Thursday, August 5, 2010 - 11:10 AM

COS 88-10: Linking the Metabolic Theory of Ecology with Conservation Biology: The Influence of Body Mass on Extinction Time

Robert Matlock, College of Staten Island and Tobias Schaefer, College of Staten Island.

Background/Question/Methods

Demographic and environmental stochasticity both influence extinction risk, but because they act at different population sizes, it is difficult to incorporate both stochastic forces into a single model. Extinction risk predictions are also frequently hampered by insufficient data: estimates of parameters such as birth and death rates are unavailable for many endangered species, which are rare and often poorly studied. Body mass allometries offer one method of estimating parameters when data are scarce. Allometries also provide a means of investigating how body mass influences the time to extinction.
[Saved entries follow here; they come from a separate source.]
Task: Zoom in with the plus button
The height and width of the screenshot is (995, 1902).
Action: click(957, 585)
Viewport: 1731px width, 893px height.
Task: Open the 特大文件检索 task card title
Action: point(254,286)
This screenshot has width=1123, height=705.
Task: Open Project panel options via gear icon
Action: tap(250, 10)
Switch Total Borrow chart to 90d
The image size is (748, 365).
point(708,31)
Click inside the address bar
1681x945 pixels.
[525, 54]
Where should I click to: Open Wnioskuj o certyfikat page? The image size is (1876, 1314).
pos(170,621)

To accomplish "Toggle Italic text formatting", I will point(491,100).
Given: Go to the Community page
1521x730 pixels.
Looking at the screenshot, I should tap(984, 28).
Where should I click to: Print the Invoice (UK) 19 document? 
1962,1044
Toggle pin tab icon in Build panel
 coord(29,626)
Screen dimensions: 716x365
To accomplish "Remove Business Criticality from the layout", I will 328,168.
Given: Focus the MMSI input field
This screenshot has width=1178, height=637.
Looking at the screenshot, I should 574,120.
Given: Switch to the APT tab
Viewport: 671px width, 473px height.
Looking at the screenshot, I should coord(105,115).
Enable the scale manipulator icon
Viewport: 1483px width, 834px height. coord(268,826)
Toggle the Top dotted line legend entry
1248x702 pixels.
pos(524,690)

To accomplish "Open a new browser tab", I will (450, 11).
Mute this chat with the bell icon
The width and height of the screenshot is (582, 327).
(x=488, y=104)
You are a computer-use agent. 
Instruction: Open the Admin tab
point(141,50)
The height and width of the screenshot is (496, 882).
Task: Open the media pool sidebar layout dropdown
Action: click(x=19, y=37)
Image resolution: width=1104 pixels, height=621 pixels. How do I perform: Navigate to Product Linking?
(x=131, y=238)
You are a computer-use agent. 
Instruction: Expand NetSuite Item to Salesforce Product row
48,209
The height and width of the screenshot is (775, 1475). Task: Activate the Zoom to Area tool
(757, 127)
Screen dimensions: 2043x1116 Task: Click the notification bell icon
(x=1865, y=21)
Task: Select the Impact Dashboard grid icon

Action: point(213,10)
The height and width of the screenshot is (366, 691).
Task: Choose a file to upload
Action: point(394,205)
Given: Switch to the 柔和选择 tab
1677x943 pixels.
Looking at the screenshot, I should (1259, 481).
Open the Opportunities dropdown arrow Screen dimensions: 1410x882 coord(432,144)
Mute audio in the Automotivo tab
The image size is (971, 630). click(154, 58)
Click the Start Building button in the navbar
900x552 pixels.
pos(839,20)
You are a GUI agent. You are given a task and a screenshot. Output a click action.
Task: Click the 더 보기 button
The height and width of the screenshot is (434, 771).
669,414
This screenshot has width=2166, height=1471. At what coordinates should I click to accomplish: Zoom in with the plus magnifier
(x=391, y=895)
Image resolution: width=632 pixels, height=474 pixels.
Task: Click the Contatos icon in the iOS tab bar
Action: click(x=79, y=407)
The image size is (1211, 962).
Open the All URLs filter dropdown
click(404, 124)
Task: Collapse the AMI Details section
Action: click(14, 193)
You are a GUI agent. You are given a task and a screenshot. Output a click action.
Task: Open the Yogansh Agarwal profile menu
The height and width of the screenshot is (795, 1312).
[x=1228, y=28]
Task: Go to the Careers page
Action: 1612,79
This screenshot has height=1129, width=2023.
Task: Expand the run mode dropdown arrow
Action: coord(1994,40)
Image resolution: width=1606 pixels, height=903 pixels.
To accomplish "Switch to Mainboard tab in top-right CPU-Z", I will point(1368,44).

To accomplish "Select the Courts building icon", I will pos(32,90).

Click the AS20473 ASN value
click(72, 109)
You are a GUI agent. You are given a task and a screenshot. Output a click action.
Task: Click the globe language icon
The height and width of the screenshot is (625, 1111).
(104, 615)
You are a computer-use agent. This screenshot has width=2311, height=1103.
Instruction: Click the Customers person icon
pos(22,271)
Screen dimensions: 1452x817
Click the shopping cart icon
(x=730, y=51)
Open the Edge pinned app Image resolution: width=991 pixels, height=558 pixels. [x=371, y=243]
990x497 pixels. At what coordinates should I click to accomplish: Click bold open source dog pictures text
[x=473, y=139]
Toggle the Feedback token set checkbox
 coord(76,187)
I will present an analytical stochastic model of extinction time that incorporates both demographic and environmental stochasticity. Using a novel method, we have incorporated environmental stochasticity into a birth and death process model of demographic stochastic dynamics. For this presentation, I will focus on a stochastic analogue of the logistic equation, but the modeling approach is completely general and can be extended to other ecological interactions. We incorporate environmental noise into both r and K (intrinsic rate of increase and carrying capacity) and we derive stochastic differential and Fokker-Planck equations for population size and the probability distribution of population size. We then derive a potential function (similar to the potential functions employed in physics and chemistry, e.g. for activation energy) that is used to generate an analytical approximation for the mean, median and quartiles of extinction time. Finally, to investigate how body mass affects the time to extinction, we express the model parameters, r and K, in terms of body mass via allometries. Utilizing the Ecological Archives database for body masses of world mammals and published estimates for r and K body mass allometries, we compare predicted extinction times and body masses of extant and extinct mammals.

Results/Conclusions

The model agrees closely with explicit simulations of stochastic population dynamics. In addition, our analytical approximation of mean extinction time agrees well with more precise numerical calculations based on backward Fokker-Planck equations. For some parameter ranges, the model predicts that demographic stochasticity is important at larger population sizes than previously thought. The model also predicts that extinction time is a steeply decreasing function of body size, providing an explanation why so many large animals are threatened. Predicted extinction times for extinct mammals (which were larger, on average, than their extant counterparts) were also shorter than those for extant mammals.